[SASARAN TUGAS]
a. Jawablah pertanyaan berikut berdasarkan teks tentang Bandung.
(i) Siapa yang merencanakan kota di wilayah Bandung inti?
(ii) Apa yang ada di kedua sisi jalan yang ditata?
(iii) Ke arah mana pembaca diajak berjalan untuk melihat daerah yang gersang?
b. Teruskan teks tentang Bandung, dimulai setelah kalimat terakhirnya.

[TEKS BACAAN]

★ ★ ★ ★ ★ ★ ★

Kita amati saja perbedaan antara wilayah Bandung inti dan Bandung perluasan. Lihatlah, betapa terstrukturnya kota yang direncanakan oleh pemerintah kolonial. Mereka begitu apik dalam menata jalan dengan pohon peneduh di kedua sisinya. Mereka juga begitu manusiawi dalam menyediakan ruang-ruang terbuka hijau dalam kota. Namun, jika kita berjalan sedikit ke arah timur. Lihatlah betapa gersang, berantakan, dan kurang indahnya daerah tersebut. Adakah ruang-ruang terbuka hijau di sana yang menjadi tempat bagi publik untuk berolahraga atau sekedar berekreasi? Kalau pun ada, sepertinya masih bisa dihitung dengan jari.

★ ★ ★ ★ ★ ★ ★

[DATA TERSEDIA]
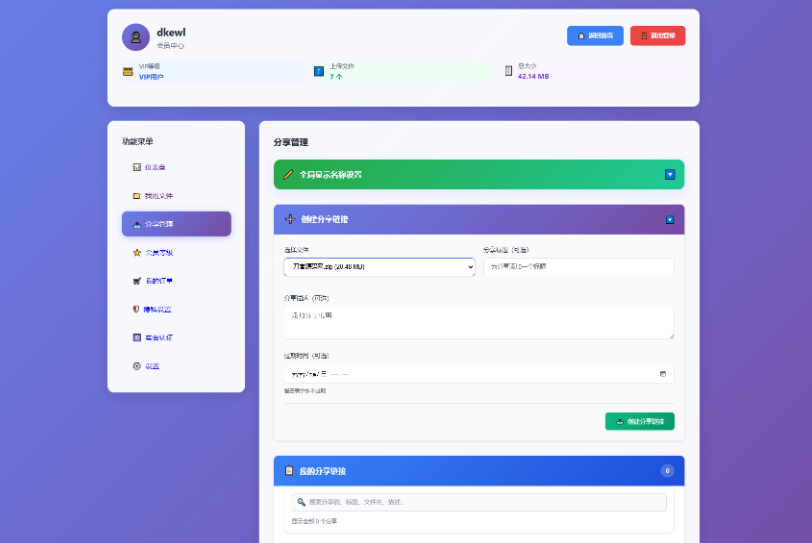
Task: Click the VIP level ticket icon
Action: click(128, 71)
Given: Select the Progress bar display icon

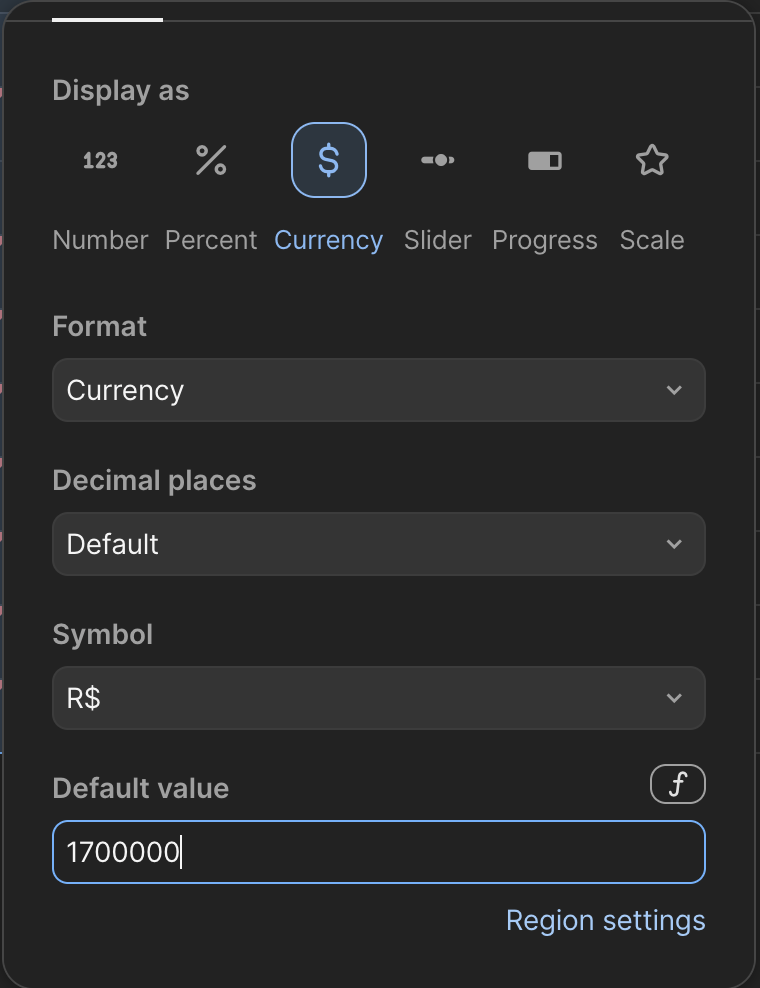Looking at the screenshot, I should pos(545,160).
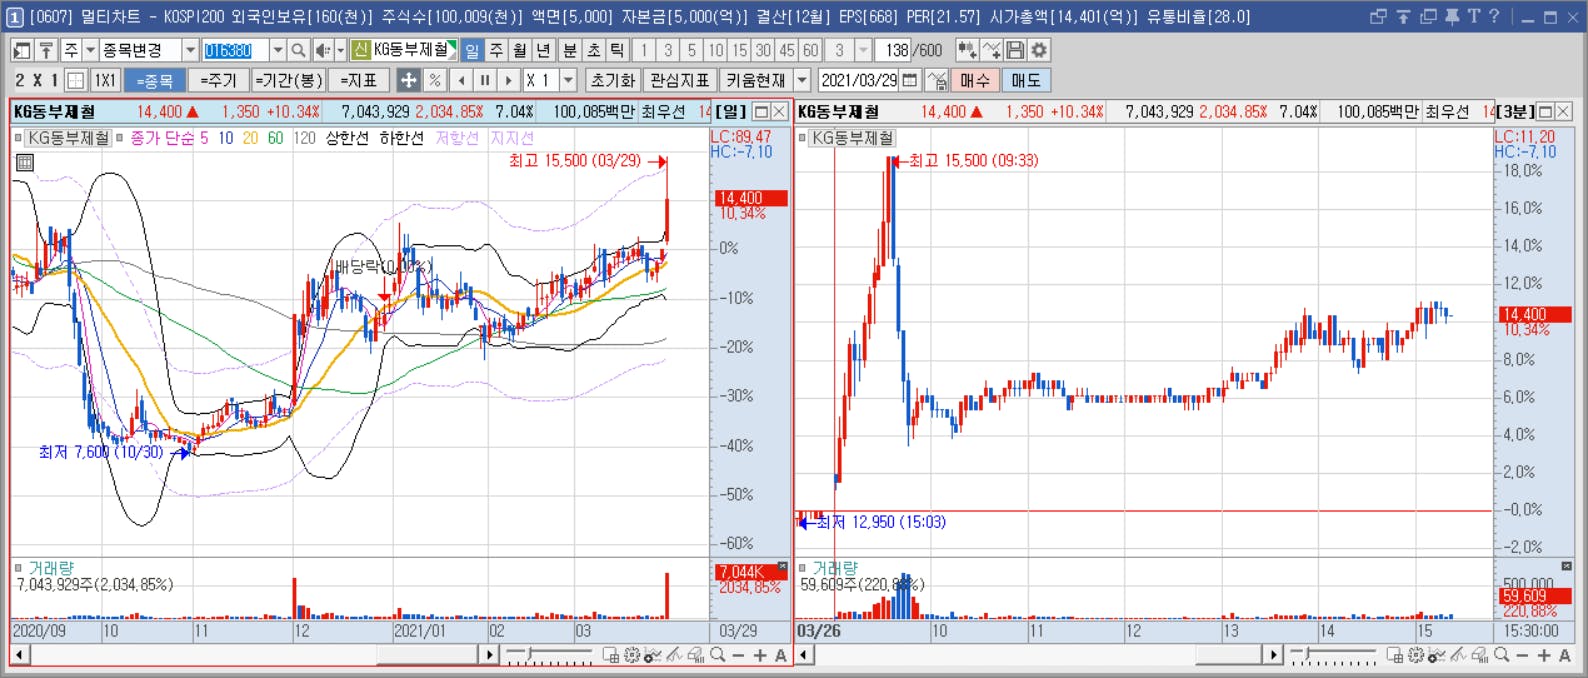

★ ★ ★ ★ ★ ★ ★

[JAWABAN TUGAS]
a.
(i) Pemerintah kolonial.
(ii) Pohon peneduh.
(iii) Ke arah timur.

b.
Hal lain yang menjadi sorotan ialah mengenai masalah penggunaan lahan di kota ini. Banyak orang yang bilang kalau di Bandung, kita bisa membangun apa saja dan dimana saja. Lho, kok gitu? Memang itulah kenyatannya, selama yang dipikirkan oleh pengelola kota ini hanya konsep kota “maruk” jasa. Lihat saja kondisi di sepanjang jalan Dago yang dulunya diperuntukkan untuk kawasan perumahan. Saat ini, sebagian besar lahan yang ada di sana telah berubah fungsi. Ada yang jadi plaza, kantor, factory outlet dan sebagainya.

Itu baru satu jalan. Kasus-kasus yang terjadi di daerah-daerah lainnya juga hampir serupa. Belum lagi persoalan Babakan Siliwangi yang masih menjadi pro-kontra. Intinya setiap lahan benar-benar dilihat sebagai peluang bisnis tanpa diantisipasi dampak jangka panjangnya. Kalau sudah begini lantas orang sering bertanya,” Kamana atuh insinyur planologina?”.

Bandungku dulu dan kini memang telah banyak berubah. Kota taman yang dulunya penuh dengan pepohonan yang rindang serta bunga-bunga yang bermekaran, kini telah menjadi sebuah kota metropolitan yang ramai dengan segala fenomenanya. Kemacetan, polusi, dan banjir ‘cileuncang’ telah menjadi bagian dari keseharian kota ini.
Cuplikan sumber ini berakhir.